Preconditioning is defined by the removal of the stimulus (brief ischemia or drug) some time before the onset of ischemia. Thus, the stimulus does not directly induce the cardioprotection but rather some downstream factors do. Much circumstantial evidence suggests that mitochondria-derived ROS play an important role to initiate ischemic preconditioning (IPC) (Fig. 19) and pharmacologic preconditioning (PPC) (90, 100, 101, 217, 271, 306), which is effected by protein kinase pathways (223, 224, 247). Earlier studies examined the role of KATP channel openers and inhibitors to elicit and to block PPC. A common denominator of these studies was the finding that PPC, induced by the putative mitochondrial KATP channel opener diazoxide, could be blocked by ROS scavengers such as N-acetylcysteine (124) or N-mercapto-propionyl-glycine (254).

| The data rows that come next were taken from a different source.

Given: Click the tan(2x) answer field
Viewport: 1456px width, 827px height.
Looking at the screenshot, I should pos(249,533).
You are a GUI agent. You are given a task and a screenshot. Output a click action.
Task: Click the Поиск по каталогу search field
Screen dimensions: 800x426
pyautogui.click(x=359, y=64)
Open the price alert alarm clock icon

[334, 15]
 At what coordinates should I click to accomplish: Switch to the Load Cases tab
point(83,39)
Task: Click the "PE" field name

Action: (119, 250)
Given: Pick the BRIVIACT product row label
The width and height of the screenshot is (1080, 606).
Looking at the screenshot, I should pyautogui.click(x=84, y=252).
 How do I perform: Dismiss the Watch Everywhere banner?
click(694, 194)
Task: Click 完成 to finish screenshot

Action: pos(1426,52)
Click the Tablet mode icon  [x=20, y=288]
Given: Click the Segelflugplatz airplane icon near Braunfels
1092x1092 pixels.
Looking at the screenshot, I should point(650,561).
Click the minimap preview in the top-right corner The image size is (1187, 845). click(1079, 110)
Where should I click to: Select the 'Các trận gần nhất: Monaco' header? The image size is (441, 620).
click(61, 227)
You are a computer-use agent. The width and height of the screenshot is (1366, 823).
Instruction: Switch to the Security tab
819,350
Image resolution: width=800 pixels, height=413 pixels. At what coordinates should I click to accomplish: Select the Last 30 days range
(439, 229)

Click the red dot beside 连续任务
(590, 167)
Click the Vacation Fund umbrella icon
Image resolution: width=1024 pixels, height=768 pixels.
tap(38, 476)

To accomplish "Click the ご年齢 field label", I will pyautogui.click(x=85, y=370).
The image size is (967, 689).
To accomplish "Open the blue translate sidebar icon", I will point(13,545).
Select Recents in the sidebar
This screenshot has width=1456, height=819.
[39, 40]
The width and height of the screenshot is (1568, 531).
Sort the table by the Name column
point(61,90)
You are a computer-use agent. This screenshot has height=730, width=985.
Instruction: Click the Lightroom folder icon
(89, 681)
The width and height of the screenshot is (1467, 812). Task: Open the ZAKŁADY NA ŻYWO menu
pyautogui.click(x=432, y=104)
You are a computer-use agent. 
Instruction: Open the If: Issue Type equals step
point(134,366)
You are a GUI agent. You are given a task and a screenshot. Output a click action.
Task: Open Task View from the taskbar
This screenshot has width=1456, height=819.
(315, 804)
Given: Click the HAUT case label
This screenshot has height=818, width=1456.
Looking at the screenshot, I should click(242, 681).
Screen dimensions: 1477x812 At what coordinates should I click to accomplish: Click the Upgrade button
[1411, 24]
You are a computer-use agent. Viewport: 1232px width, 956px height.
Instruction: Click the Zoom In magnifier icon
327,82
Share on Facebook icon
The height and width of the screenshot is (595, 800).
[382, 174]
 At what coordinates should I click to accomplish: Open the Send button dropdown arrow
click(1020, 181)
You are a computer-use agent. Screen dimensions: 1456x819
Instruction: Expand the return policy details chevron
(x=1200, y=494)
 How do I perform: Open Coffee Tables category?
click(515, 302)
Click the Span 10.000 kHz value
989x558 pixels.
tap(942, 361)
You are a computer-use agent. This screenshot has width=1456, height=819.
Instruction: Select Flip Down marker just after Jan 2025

A mild ROS stress, per se, triggered cardioprotection by activating protein kinases, but ROS also were reported to activate sarcolemmal KATP channels by modulating ATP binding at this channel, as this effect was blocked either by glibenclamide or by ROS scavengers (304, 305). Conversely, IPC requires ROS independent of KATP channel activity (120). Both KATP channel opening and H2O2 inhibit MPT pore opening (94). These and other studies suggested that a feedback loop may exist between KATP channels and ROS to produce cardioprotection (205, 237, 272, 298, 299), but much of this remains unresolved, in part because many of the drugs used as probes have other effects on cell or mitochondrial function (103, 154–156, 259). Kukreja (198) addressed the controversy in this area.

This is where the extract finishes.